For tweens who need to build social skills, Ungar suggests getting a copy of the book Growing Friendships: A Kid’s Guide to Making and Keeping Friends, which depicts common friendship challenges, teaches kids how to be open to friendships and how to be a good friend. You might also try to do a little role-playing or coaching at home. Greenberg says:
Observe them in interactions to see how they may be putting off their peers. Do you find your kids difficult to interact with? If so, consider that they may be interacting similarly with peers. Discuss these issues with your children, but do so gently and gingerly so that your kids don’t become ashamed and angry. Provide them with opportunities to practice and hone their social skills. Sign them up for activities they’re interested in. This is a chance to both practice social skills and engage in an activity that the child enjoys.

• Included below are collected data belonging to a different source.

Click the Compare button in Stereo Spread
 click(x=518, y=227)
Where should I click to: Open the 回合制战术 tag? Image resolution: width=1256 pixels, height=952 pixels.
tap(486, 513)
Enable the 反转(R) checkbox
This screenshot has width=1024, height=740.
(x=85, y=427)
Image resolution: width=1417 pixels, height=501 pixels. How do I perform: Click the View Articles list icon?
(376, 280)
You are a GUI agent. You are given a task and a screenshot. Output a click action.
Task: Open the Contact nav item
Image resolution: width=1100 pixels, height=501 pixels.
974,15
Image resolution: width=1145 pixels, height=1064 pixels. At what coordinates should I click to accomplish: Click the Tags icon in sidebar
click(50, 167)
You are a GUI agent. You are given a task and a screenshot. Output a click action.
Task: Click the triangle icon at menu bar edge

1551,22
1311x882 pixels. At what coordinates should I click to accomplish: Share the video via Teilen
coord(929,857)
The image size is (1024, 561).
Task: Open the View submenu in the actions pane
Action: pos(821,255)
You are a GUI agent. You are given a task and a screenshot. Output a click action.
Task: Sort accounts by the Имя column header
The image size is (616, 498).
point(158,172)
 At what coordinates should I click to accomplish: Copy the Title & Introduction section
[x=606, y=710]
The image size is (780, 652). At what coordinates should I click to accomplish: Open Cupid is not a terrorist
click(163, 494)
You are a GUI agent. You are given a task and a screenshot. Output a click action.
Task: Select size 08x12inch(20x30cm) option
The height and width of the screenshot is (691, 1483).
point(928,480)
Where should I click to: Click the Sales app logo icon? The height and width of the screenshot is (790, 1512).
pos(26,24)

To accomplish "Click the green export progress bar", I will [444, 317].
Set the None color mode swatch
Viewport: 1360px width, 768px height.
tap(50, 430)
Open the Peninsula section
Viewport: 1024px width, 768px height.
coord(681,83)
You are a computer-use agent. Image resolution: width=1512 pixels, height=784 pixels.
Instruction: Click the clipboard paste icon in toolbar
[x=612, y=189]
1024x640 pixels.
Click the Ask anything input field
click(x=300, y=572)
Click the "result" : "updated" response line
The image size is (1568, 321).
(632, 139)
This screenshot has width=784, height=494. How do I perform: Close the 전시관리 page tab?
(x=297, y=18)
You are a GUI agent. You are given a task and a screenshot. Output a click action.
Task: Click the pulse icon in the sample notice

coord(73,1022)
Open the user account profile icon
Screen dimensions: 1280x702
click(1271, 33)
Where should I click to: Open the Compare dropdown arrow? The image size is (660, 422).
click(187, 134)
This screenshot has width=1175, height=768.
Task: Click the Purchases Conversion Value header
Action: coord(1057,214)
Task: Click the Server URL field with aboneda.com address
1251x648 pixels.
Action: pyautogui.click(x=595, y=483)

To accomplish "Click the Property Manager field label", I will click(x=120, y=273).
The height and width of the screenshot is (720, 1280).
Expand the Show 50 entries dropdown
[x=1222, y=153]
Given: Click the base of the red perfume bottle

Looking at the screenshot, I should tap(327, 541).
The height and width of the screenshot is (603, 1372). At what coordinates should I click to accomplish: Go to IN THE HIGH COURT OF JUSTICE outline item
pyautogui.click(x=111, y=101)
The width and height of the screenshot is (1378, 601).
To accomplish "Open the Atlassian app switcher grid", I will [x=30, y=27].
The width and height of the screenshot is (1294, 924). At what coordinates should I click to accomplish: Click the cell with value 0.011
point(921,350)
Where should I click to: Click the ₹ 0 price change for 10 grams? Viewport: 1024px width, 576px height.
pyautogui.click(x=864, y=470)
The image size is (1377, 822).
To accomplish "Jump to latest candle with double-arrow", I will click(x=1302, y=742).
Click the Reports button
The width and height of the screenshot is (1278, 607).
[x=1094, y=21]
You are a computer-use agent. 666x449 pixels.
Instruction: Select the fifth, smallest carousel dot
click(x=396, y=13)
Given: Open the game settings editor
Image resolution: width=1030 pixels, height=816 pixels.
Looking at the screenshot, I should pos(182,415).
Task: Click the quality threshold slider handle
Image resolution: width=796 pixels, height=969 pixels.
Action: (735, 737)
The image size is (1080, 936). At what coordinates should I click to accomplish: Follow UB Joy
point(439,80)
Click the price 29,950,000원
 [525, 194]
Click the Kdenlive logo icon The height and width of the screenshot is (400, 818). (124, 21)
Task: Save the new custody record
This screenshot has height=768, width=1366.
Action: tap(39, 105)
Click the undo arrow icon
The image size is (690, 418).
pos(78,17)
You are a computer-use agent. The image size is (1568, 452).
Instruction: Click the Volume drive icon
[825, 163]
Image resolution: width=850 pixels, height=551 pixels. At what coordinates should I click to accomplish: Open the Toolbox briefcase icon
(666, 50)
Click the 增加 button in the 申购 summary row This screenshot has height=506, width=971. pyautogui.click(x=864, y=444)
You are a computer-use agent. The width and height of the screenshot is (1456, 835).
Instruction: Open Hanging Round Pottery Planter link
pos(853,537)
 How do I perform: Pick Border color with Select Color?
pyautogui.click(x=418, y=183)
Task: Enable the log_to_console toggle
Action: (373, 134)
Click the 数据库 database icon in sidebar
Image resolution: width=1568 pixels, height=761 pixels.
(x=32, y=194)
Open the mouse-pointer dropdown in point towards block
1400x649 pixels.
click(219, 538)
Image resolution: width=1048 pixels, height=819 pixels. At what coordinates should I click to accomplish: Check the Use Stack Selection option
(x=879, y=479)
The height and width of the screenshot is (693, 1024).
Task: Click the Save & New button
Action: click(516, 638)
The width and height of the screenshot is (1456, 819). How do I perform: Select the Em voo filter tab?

Emphasise quality over quantity
So they’ve got one friend at Girl Scouts and … that’s it. That’s ok! In fact, that’s good! It shows they can make a friend. That’s the message certified parent coach Meghan Leahy wrote in the Washington Post to a parent whose 15-year-old daughter has friends at church but not at school:
Your daughter also needs to understand that, while friendships are important, the right friendships are more important. Help your daughter to see the traits and characteristics she values in her church friends, and then see if there is anyone who is like that in school. Because teens can become global in their assumptions (everyone is mean), it is a useful exercise to ask your daughter thoughtful questions. Remember that she may not have quick answers, but helping her slow down and reflect is good for both her and the people she knows.
Don’t push it
Chances are, they are already feeling down about not having friends; the last think you want to do is push it and make them feel even worse. And it won’t work anyway. Especially as tweens turn into teens, you are simply not going to be able to fix this problem on your own. Leahy writes:
Parents can’t force a teen to do much of anything, least of all create friendships. At best, your daughter will resent you. At worst, she’ll still struggle with making friends, but now she won’t want to turn to her parents because they seem to want to “fix” her.
What’s more important than urging them to keep trying to make friends is to be their support system, so Leahy says to “listen, empathise and hug her though this.”
Remember, too, that much of your influence resides in your own behaviour. Focus on modelling what good, healthy friendships look like by consistently maintaining yours.